“Chegou a hora de refundar o Brasil”, diz Flávio Rocha, dono da Riachuelo

Empresário lança carta-manifesto em defesa do livre mercado e da participação dos líderes das empresas numa campanha pela moralização e o crescimento da economia

 

São Paulo — Às vésperas do julgamento do ex-presidente Lula, marcada para esta quarta-feira, a grande notícia no meio político e econômico tem sido a repercussão da carta-manifesto elaborada pelo pernambucano Flávio Rocha, dono da rede varejista Riachuelo, e endossada por outros 12 empresários de grandes empresas. Em declaração aberta, feita num evento corporativo em Nova York, o executivo criticou os governos petistas, defendeu o livre mercado e convocou o setor produtivo a participar de forma mais ativa da política nacional. Como líder de uma das maiores companhias de moda do Brasil, com faturamento de R$ 4,2 bilhões em 2017, e cada vez mais envolvido nos debates políticos, Rocha assumiu protagonismo no meio empresarial brasileiro.

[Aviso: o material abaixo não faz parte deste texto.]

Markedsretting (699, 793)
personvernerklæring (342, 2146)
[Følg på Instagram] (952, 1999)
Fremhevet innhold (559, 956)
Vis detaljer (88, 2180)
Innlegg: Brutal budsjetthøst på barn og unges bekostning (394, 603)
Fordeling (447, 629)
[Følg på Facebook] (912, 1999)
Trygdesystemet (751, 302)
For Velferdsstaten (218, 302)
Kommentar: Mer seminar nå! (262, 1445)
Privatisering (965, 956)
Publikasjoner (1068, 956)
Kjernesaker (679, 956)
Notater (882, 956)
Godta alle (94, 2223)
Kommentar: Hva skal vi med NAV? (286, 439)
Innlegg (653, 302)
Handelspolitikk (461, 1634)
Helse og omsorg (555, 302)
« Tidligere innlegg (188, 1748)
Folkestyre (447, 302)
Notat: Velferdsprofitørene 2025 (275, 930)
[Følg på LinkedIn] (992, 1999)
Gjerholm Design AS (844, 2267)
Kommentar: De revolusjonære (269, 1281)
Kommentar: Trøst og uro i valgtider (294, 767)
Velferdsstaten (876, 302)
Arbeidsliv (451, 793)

Seus discursos adotaram o tom de duras críticas contra o loteamento das estatais e o exacerbado intervencionismo do governo no dia a dia das empresas. “Os empresários estão sufocados e não suportam mais o peso do Estado nas costas”, afirma Rocha. Nesta entrevista, ele fala dos motivos que o levaram a redigir a carta-manifesto, analisa o quadro eleitoral e as perspectivas para o país, ainda sob efeitos de uma das maiores crises políticas, institucionais e econômicas da história.

O que o motivou a lançar a carta-manifesto e por que ela foi apresentada somente agora, em ano eleitoral?
Lancei a carta-manifesto porque a modesta recuperação da economia não nos pode fazer esquecer de tudo que nos levou a essa situação. Os últimos 15 anos foram terríveis, com uma quadrilha saqueando o país e enriquecendo os membros do bando. Agora é momento apropriado.

Por que o manifesto foi batizado de “Brasil 200 Anos”?
O manifesto recebeu esse nome porque o país completará dois séculos de independência em 2022, quando se encerra o mandato do governo que será escolhido nesta eleição. Então, 2022 se iniciará em 2018. Sabemos que não será possível consertar tudo em quatro anos, mas será possível fazer muita coisa. Chegou a hora de refundar o Brasil.

Como o senhor analisa o quadro eleitoral, com uma disputa que tende a ser a mais acirrada da história democrática do país?
Não é possível ver que o líder das pesquisas de intenção de voto seja o maior responsável pela crise e um criminoso condenado a quase 10 anos de prisão? A mensagem que passa é que o brasileiro aprova a roubalheira. Não é possível que a corrupção e a crise não tenham deixado uma lição. Não acredito nisso.

A conjuntura melhorou nos últimos meses?
Sim, mas será preciso dar continuidade às reformas, principalmente. Depois da reforma trabalhista, temos de apoiar as outras reformas, como a da Previdência e a tributária. Ainda existe uma insegurança generalizada em razão da grande impopularidade do governo de Michel Temer, mas já está provado que as reformas não são do governo, são da sociedade. Essa década que nós passamos não foi uma década perdida, foi um período de aprendizado.

Se o ambiente está melhorando, por que o senhor demonstra tanta preocupação com os rumos da economia?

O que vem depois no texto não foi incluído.